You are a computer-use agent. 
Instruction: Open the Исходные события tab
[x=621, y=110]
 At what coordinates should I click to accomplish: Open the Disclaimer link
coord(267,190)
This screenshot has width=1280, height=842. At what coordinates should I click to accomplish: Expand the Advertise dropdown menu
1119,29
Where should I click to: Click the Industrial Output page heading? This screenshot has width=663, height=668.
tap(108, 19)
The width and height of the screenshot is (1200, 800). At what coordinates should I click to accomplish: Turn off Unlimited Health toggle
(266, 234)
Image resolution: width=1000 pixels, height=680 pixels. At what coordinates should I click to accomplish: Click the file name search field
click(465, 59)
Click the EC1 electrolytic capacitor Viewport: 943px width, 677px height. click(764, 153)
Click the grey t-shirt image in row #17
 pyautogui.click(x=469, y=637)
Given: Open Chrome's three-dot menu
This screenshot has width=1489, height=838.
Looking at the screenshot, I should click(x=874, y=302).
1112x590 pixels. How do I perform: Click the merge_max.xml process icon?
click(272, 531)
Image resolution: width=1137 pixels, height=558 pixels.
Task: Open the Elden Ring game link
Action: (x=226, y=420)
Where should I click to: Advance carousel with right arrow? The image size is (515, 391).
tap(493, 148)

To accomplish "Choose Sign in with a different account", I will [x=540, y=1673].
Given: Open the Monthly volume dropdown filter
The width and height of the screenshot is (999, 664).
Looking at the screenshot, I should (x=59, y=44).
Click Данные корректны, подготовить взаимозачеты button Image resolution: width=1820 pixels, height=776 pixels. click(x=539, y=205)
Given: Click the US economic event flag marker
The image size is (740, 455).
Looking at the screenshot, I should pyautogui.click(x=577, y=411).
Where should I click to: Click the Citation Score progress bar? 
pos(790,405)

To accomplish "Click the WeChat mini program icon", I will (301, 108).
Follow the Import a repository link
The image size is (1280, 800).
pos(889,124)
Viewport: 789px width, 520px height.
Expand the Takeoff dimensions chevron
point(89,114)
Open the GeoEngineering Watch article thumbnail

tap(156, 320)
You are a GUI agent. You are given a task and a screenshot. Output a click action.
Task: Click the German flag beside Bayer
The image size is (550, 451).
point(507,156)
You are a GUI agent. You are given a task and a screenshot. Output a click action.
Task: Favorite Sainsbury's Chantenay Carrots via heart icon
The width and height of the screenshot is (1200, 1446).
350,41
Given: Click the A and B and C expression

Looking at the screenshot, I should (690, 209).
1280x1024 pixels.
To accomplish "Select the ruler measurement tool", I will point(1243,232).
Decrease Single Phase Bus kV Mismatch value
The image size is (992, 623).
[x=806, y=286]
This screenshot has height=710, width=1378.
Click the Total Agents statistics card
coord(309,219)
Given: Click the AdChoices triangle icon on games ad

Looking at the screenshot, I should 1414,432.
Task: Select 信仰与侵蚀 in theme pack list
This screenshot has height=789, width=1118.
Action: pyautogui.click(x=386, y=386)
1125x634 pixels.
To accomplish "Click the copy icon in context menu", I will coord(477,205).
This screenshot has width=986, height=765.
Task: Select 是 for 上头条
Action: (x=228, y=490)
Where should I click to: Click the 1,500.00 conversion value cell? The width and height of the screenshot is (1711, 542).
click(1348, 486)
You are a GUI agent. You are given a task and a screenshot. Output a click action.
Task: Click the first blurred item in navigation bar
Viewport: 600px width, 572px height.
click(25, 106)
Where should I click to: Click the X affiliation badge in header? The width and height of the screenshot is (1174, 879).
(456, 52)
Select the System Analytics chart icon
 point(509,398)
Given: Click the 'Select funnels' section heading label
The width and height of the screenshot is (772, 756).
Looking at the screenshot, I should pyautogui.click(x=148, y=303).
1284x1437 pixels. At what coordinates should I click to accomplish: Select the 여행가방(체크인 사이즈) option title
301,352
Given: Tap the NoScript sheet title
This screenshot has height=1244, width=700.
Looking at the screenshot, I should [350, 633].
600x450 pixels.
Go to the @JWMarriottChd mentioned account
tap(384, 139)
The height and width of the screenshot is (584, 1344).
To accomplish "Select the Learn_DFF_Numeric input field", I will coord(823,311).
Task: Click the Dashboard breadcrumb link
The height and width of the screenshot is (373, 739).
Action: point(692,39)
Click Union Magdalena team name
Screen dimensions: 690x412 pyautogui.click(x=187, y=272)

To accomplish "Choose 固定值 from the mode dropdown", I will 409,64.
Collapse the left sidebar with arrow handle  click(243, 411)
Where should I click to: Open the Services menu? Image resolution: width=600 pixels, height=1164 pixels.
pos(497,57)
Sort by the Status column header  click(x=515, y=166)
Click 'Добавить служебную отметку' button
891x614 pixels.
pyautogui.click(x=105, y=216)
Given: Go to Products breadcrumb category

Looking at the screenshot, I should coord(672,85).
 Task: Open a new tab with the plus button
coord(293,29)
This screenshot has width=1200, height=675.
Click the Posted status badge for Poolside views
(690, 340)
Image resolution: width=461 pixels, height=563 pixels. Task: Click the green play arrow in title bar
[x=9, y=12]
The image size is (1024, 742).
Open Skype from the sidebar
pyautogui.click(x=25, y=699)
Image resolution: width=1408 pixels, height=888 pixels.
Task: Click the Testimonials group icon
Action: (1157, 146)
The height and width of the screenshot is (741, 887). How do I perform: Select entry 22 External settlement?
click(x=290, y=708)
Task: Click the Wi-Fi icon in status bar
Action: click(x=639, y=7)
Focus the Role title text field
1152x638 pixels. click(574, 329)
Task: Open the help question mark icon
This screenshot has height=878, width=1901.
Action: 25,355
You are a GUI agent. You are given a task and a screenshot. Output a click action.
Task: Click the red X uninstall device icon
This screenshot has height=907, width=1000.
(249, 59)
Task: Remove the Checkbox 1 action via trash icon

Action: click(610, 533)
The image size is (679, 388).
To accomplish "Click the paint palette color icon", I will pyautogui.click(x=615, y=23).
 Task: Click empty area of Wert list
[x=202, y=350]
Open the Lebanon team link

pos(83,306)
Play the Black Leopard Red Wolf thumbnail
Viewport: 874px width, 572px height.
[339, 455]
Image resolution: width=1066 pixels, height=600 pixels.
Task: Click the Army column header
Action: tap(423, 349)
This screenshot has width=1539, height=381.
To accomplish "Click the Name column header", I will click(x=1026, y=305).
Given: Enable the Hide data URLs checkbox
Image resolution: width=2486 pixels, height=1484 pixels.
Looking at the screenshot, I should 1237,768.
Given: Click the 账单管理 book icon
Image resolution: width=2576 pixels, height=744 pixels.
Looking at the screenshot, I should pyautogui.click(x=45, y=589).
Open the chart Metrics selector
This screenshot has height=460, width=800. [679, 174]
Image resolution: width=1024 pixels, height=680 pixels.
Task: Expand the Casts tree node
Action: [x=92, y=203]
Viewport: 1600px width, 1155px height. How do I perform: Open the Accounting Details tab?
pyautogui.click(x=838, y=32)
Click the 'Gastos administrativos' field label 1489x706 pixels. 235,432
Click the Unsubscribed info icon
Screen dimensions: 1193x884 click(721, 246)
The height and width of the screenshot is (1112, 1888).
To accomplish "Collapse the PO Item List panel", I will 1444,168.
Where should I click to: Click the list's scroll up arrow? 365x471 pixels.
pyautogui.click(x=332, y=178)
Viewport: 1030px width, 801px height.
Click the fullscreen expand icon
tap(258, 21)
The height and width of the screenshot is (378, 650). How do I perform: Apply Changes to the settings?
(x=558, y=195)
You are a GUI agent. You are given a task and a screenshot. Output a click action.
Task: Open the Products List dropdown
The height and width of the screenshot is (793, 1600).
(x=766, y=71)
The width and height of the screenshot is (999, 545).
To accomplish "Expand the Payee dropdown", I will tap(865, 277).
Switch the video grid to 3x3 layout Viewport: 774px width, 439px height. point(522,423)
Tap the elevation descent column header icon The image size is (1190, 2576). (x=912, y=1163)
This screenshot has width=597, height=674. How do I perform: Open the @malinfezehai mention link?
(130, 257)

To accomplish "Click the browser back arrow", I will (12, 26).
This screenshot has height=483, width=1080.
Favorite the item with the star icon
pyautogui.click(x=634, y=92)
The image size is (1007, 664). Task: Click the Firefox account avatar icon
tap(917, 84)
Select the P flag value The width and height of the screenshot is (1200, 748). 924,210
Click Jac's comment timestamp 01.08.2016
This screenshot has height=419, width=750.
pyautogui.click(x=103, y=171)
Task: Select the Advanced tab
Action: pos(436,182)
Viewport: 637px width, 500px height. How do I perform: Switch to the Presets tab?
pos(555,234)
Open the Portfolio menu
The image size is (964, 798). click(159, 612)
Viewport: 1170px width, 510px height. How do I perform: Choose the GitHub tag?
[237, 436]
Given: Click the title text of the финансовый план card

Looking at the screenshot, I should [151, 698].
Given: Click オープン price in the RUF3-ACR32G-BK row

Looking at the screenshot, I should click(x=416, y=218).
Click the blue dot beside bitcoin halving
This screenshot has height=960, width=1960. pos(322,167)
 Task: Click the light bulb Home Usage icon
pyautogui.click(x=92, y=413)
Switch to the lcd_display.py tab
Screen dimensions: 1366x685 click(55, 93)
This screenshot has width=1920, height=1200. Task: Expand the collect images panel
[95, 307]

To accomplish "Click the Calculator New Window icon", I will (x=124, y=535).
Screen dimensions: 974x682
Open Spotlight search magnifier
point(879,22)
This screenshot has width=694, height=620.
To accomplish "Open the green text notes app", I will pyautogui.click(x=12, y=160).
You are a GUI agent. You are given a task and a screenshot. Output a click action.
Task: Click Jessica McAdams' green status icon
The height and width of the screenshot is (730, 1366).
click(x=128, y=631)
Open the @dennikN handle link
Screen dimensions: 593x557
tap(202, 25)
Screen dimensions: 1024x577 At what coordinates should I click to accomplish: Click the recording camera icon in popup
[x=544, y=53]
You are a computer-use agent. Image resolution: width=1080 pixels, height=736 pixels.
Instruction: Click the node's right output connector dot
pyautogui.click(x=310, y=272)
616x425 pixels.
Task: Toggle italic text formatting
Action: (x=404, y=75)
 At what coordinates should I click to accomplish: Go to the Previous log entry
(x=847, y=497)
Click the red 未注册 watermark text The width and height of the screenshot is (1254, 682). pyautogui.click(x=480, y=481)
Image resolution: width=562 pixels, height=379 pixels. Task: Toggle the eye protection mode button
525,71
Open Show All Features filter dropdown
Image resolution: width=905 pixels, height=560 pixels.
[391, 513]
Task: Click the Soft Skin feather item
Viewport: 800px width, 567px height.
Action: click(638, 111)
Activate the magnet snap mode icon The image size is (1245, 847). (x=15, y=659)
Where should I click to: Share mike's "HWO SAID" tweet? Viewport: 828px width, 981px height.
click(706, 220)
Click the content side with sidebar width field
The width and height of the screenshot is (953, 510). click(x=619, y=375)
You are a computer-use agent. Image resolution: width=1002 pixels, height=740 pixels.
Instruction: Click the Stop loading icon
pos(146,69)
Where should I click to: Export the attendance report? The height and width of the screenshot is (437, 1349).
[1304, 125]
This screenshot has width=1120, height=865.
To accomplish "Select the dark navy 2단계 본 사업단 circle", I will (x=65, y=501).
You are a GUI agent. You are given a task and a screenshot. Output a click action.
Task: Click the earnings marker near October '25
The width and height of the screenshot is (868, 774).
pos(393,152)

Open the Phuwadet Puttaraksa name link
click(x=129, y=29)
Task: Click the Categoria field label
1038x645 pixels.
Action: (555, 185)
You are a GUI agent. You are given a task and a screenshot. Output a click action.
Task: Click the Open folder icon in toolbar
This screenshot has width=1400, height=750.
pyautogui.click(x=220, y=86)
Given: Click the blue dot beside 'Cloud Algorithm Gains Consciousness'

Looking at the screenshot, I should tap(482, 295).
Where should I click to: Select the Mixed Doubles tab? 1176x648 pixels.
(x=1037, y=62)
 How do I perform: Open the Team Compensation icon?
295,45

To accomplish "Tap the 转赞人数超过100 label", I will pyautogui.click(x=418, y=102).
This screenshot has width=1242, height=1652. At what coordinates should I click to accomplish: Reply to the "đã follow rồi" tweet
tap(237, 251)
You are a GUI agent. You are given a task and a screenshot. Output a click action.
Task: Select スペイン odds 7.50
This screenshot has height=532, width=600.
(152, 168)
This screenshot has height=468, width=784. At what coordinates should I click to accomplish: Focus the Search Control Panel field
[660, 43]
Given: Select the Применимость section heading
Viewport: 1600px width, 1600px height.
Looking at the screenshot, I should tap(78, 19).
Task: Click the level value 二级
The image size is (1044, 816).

......

*Your goal:* The string "label" appears in how many lines above? Answer with the number only.

*Problem solution:* 4